Changer de peau ...Tu vois ce que je veux dire ? ...
Le
coeur qui se dilate, le sang qui pétille et court plus vite. Le corps qui
devient plus léger ... Ce n'est pas seulement la peau qui change.
Petits
murets en pierres sèches formant terrasses sur les pentes, cailloux tranchants,
et les amandiers ... Des vignes devenues un peu sauvages, des buissons, des
oliviers aux feuillages argentés ... Parfois un chêne-liège à l'écorce épaisse
et gercée ... Tu cours, tu cours, tu dévales vers le bas: Facile : Ce n'est
qu'un rythme à prendre. Tu ne cours pas, tu sautes, comme une chèvre. À peine
le temps de toucher le sol ... Un coup de talon, tu décolles à nouveau ... On
dirait qu'il t'est poussé des ailes ! Il suffit d'avoir l'oeil juste : Il faut
choisir l'endroit exact où le pied va toucher le sol ... Il va le toucher si
peu ! ... Personne pour regarder. Seul j'existe.
Les
terrasses sont trop hautes, trop sèches, trop caillouteuses, trop étroites,
personne ne les cultive plus. Seuls y demeurent les oiseaux et les sauterelles
qui jaillissent du sol dans le soleil ... À peine le temps de les apercevoir
dans le soleil, d'entendre leur bruissement ou leurs cris. Les cigales, elles,
chantent, chantent … On ne les voit pas, mais l'air entier est un chant de
cigales. Parfois, elles chantent tant qu'on ne les entend plus.
Si le
rythme est bien pris, tu ne t'essouffles même pas : Le talon tape, et c'est
reparti ! En fait, l'élan n'est jamais interrompu. Tu dévales la pente en
oblique ... Pas à la verticale : La descente dure plus longtemps, pour le
plaisir. Un caillou branle sous le pied ? _ Tu l'as déjà abandonné avant qu'il
ne chute. Le bonheur, quoi !
Jusqu'en
novembre et, si tu as un peu chance jusqu'en décembre même, tu peux trouver
quelque chose à grappiller dans les vignes ... Tu as déjà goûté ces raisins
flétris à force de mûrir, gorgés de sucre et de parfums ? Parfois tu trouveras
aussi des figues et des amandes, laiteuses ou un peu durcies. Le bonheur ! ...

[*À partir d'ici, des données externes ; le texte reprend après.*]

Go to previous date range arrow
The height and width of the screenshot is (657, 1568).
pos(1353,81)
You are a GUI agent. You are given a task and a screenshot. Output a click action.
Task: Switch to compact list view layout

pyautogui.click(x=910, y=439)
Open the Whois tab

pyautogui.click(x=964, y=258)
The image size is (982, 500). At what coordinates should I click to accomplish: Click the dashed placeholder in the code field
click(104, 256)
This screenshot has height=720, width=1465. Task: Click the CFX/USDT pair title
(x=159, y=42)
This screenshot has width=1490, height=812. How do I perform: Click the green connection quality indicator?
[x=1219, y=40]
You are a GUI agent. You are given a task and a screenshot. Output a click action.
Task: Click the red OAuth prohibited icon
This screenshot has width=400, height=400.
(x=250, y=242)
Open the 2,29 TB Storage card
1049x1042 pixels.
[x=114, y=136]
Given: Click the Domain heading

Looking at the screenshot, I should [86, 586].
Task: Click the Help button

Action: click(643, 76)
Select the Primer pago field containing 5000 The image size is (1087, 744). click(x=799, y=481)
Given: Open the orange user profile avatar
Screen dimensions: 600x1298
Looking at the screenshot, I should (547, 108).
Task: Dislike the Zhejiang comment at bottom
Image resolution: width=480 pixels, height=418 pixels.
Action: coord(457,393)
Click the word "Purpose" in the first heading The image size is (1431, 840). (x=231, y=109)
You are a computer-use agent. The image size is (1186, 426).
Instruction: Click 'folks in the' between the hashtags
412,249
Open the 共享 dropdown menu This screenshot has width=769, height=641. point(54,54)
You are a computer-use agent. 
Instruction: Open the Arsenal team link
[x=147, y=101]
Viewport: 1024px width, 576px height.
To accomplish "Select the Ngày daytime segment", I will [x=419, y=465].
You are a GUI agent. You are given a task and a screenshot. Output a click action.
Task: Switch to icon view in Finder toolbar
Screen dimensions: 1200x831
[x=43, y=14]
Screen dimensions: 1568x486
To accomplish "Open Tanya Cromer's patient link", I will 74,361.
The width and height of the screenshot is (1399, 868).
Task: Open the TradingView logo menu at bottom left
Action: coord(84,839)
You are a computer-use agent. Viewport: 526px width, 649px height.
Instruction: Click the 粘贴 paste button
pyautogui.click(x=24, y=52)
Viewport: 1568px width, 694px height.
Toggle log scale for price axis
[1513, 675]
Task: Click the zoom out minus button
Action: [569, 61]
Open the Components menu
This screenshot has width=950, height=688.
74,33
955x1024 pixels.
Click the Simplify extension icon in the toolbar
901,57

Le bonheur, au parfum du ciste, de la lavande, du romarin et du jasmin.
Un
jour, j'ai dévalé jusque dans une plantation d'oliviers. Des femmes
s'occupaient à récolter les fruits, violets à force d'être mûrs, presque noirs,
gras, sentant bon ! Certaines tendaient des couvertures, en les tenant par les
coins. D'autres étaient montées dans les branches ; Elles jetaient les olives
dans les couvertures afin qu'elles ne s'abîment pas. Je grimpai. Je cueillis
les olives. Lorsque je repartis, on me donna des biscuits et un verre de vin
rosé. Le bonheur !
Revenu
au "champ d'oeuf", il me fallut quelque temps pour reprendre mes
esprits : Pas facile de changer à nouveau de peau ! J'en avais la tête qui
tournait _ "Calme-toi, mon coeur" _ Je me glissai dans une salle de
classe ...On y parlait de quoi ?
Au
collège, personne, jamais, ne me reprocha mes escapades. Est-il possible que
personne ne s'en aperçût? _ Si c'est intentionnellement qu'on a fermé les
yeux, on a bien fait : Ce sont ces escapades qui m'ont permis de revêtir enfin
ma propre peau, incomparable à celle des autres ... Et de m'y trouver à l'aise
un jour!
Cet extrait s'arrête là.